火灾环境下火焰包覆厚度对DNAN炸药热响应特性影响的数值模拟研究

Numerical simulation study on thermal response characteristics of DNAN explosive under different flame coating thickness in fire environment

为获得火灾环境下火焰包覆厚度对弹药热响应特性的影响规律,针对火焰辐射热流的主控影响机制——火焰包覆厚度,综合考虑了弹药内部空气夹层复合传热效应以及炸药高温热分解放热效应等因素,建立了可用于预测不同火焰包覆厚度下弹药热响应特性的数值模型及计算方法,对不同火焰包覆厚度下典型弹药模型的热响应特性开展了数值模拟研究。结果表明:火焰辐射率和辐射热流会随火焰包覆厚度的增加而增加。随火焰包覆厚度的增加,弹药的温升呈非线性增加,温升速率也随之增加。点火延滞时间则随火焰包覆厚度的增加而减小,当火焰包覆厚度L<1 m时,点火延滞时间随火焰包覆厚度增加呈非线性减小;当火焰包覆厚度L≥1 m时,点火延滞时间逐渐趋于恒定值。因此,在火焰包覆厚度L<1 m时,需考虑火焰包覆厚度大小对弹药热响应特性的影响。

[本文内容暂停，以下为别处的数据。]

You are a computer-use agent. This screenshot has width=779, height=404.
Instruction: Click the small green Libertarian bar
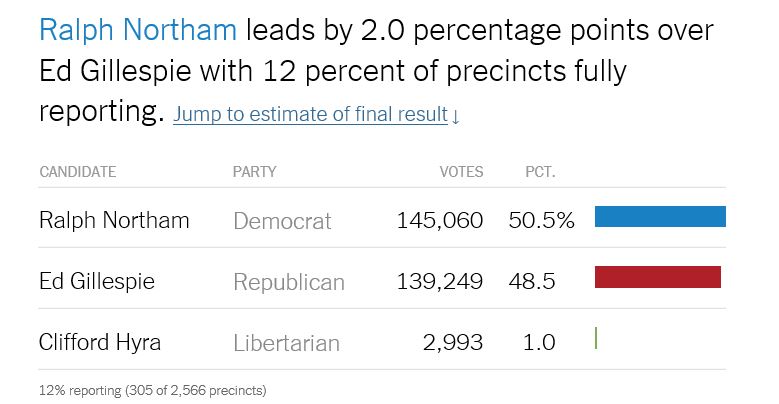click(x=596, y=338)
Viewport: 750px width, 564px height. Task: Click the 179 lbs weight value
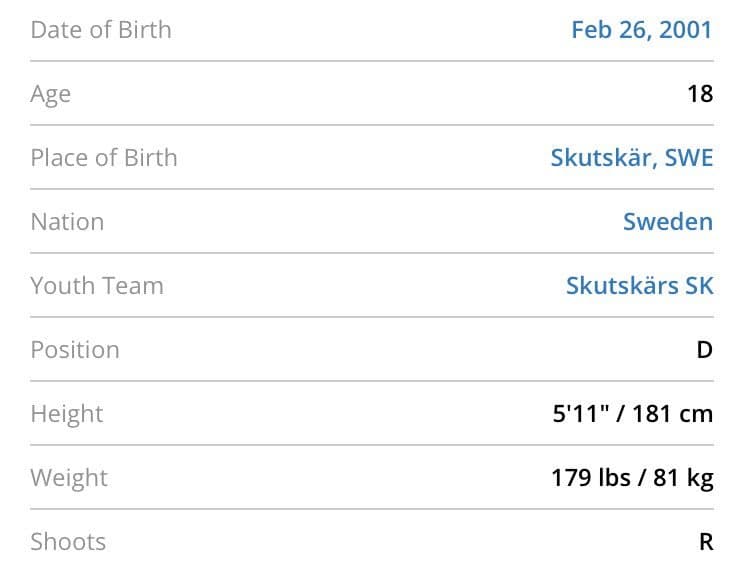pos(591,478)
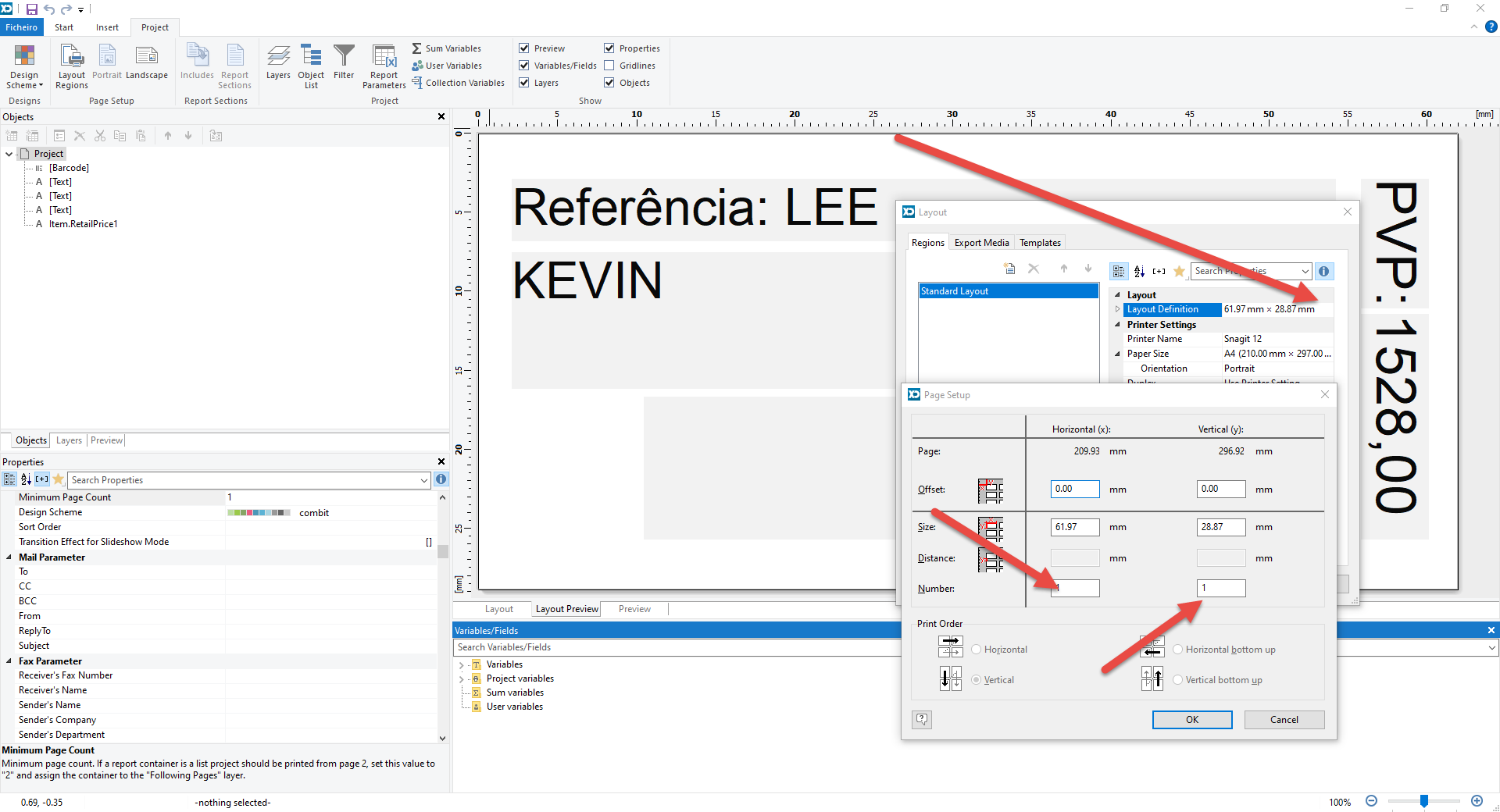Screen dimensions: 1500x812
Task: Click the zoom slider handle
Action: 1424,801
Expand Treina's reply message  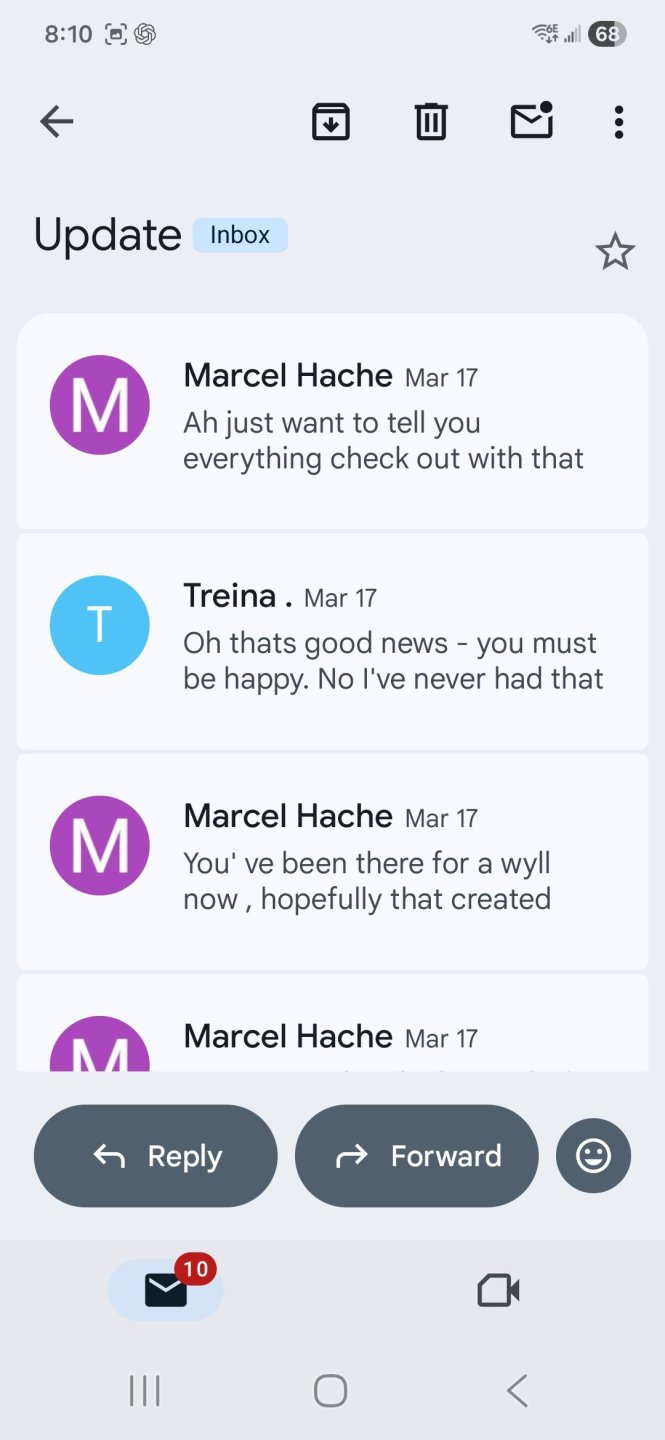pos(393,640)
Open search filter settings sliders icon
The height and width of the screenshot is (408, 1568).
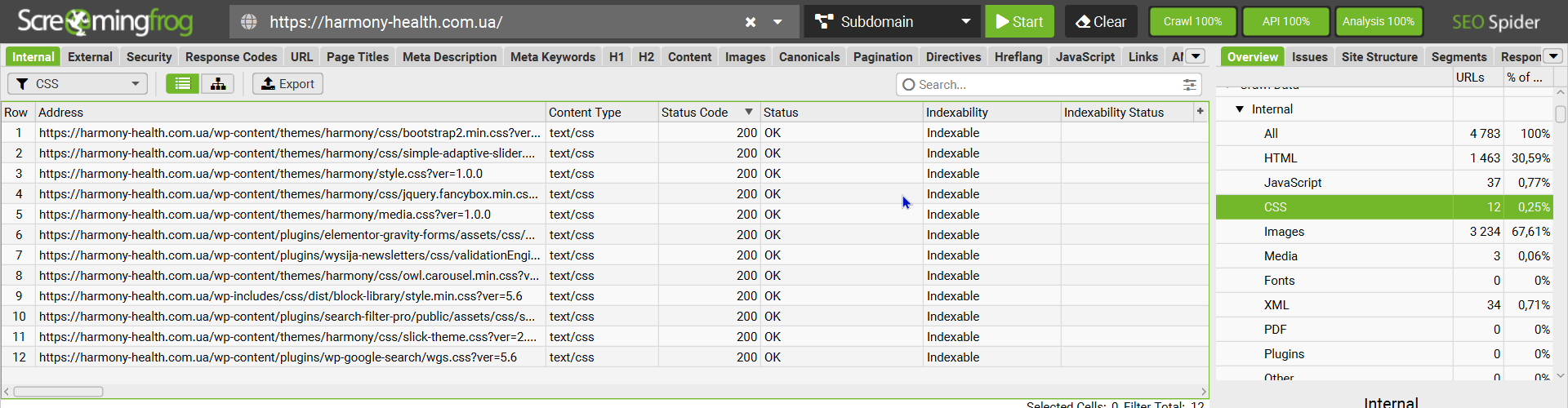coord(1190,85)
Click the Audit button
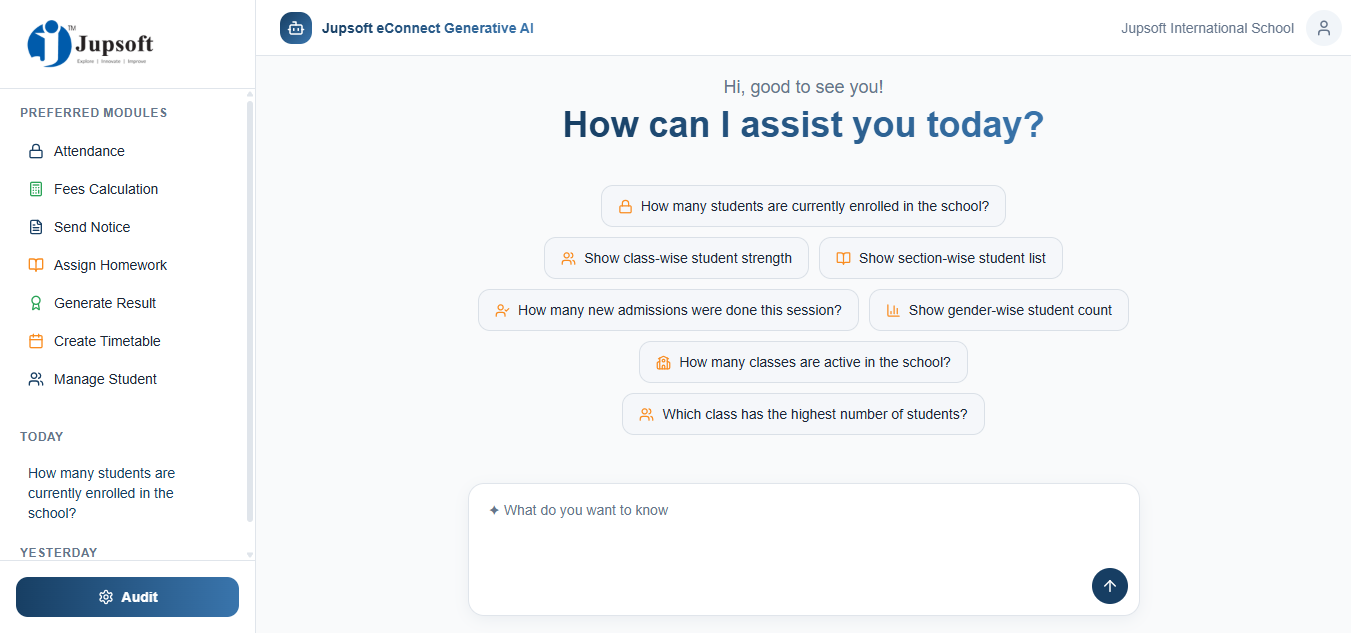 tap(127, 597)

To investigate the influence of flame coating thickness on the thermal response characteristics of ammunition in a fire environment,focusing on the primary controlling mechanism of flame radiative heat flux,namely the flame coating thickness.The composite heat transfer effect of the internal air layer in ammunition and the heat release effect of high-temperature explosive decomposition were comprehensively considered.A numerical model and computational method were developed to predict the thermal response characteristics of ammunition under different flame coating thicknesses.The thermal response characteristics of typical ammunition models under different flame coating thicknesses were simulated.The research results indicate that flame radiance and radiative heat flux increase with increasing flame coating thickness.As the flame coating thickness increases,the temperature rise of the ammunition shows a non-linear increase,and the temperature rise rate also increases.The ignition delay time decreases with increasing flame coating thickness.When the flame coating thickness L<1 m,the ignition delay time decreases non-linearly with the increase of flame coating thickness.When the flame coating thickness L≥1 m,the ignition delay time gradually tends to a constant value.Therefore,the impact of flame coating thickness should be fully taken into account in the thermal response of ammunition when flame coating thickness L<1 m.